Arthur Quentin de Gromard (1821–1896) was a French musician.

Gromard lived in Eu, Seine-Maritime, founded a philharmonic society (the Cécilienne) in 1857, and he was the inventor of a musical instrument, called the cecilium (1861). He spent 35 years on the design of this complex instrument, a cross between a harmonium and a cello. It is related to the concertina, bandoneon and the accordion. Only 310 originals were ever created. This instrument is on display in museums in Brussels, Milan and New York, the Schweizerisches Harmonium-Museum, Liestal and Ringve Museum, Trondheim, Norway. The instrument uses free reeds and, according to its inventor, could be used as a solo instrument, to provide accompaniment, or as a quartet. However, "its sound was not powerful enough to meet the demands of a regular orchestral instrument."

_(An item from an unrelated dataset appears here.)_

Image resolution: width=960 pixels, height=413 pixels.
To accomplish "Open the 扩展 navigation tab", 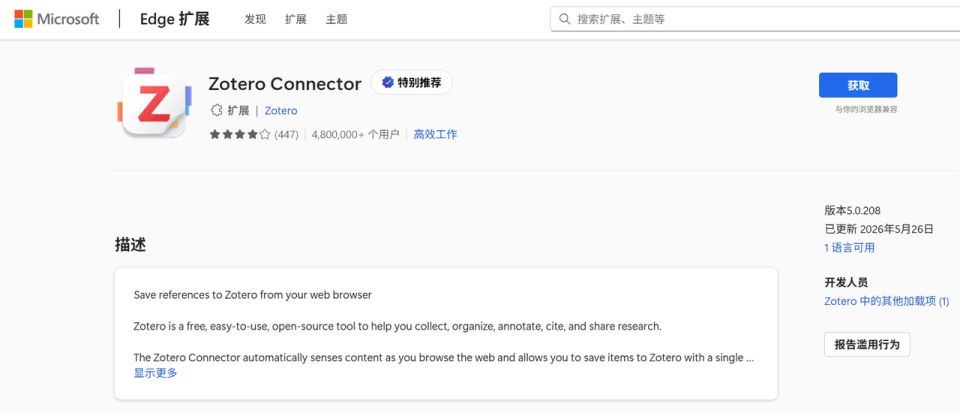I will pyautogui.click(x=296, y=19).
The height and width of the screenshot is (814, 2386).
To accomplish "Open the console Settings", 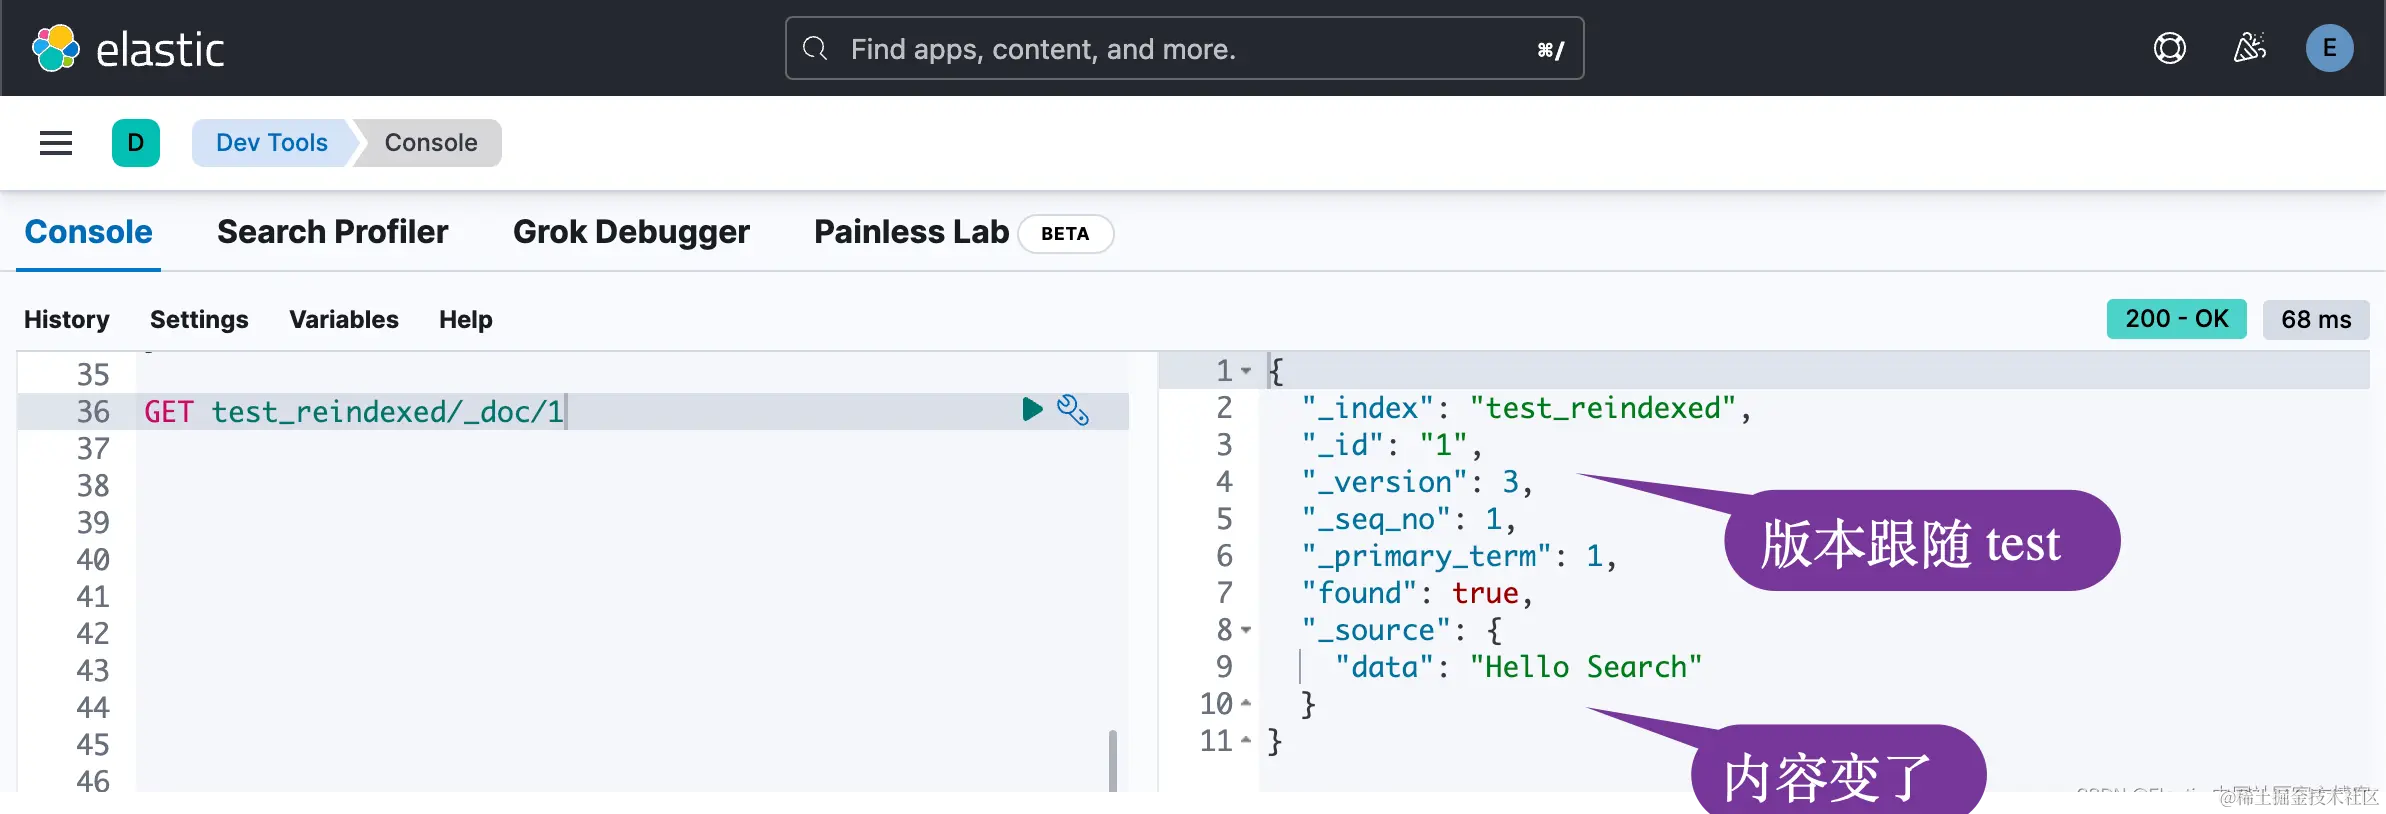I will (x=199, y=320).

A peculiar free reed and keyboard instrument invented by Quantin de Crousard and exhibited in Paris in 1867. It was the shape and about the size of the violincello and was held in the same position. It had reeds acted upon by keys pressed by the left hand and supplied by wind from bellows worked by the right hand by means of a handle like a bow. The cecilium had a compass of about five octaves, and the tone was sweet and sonorous.

It was described in the Crosby Brown Collection:

A pear-shaped case of red wood with flat back and short neck, in which are 78 ivory touches arranged in 6 rows of 13 each. These touches operate a series of free reeds, which, with the bellows, are concealed within the case. Wind is supplied to the bellows by a handle working through an opening in the lower part of the front of the case.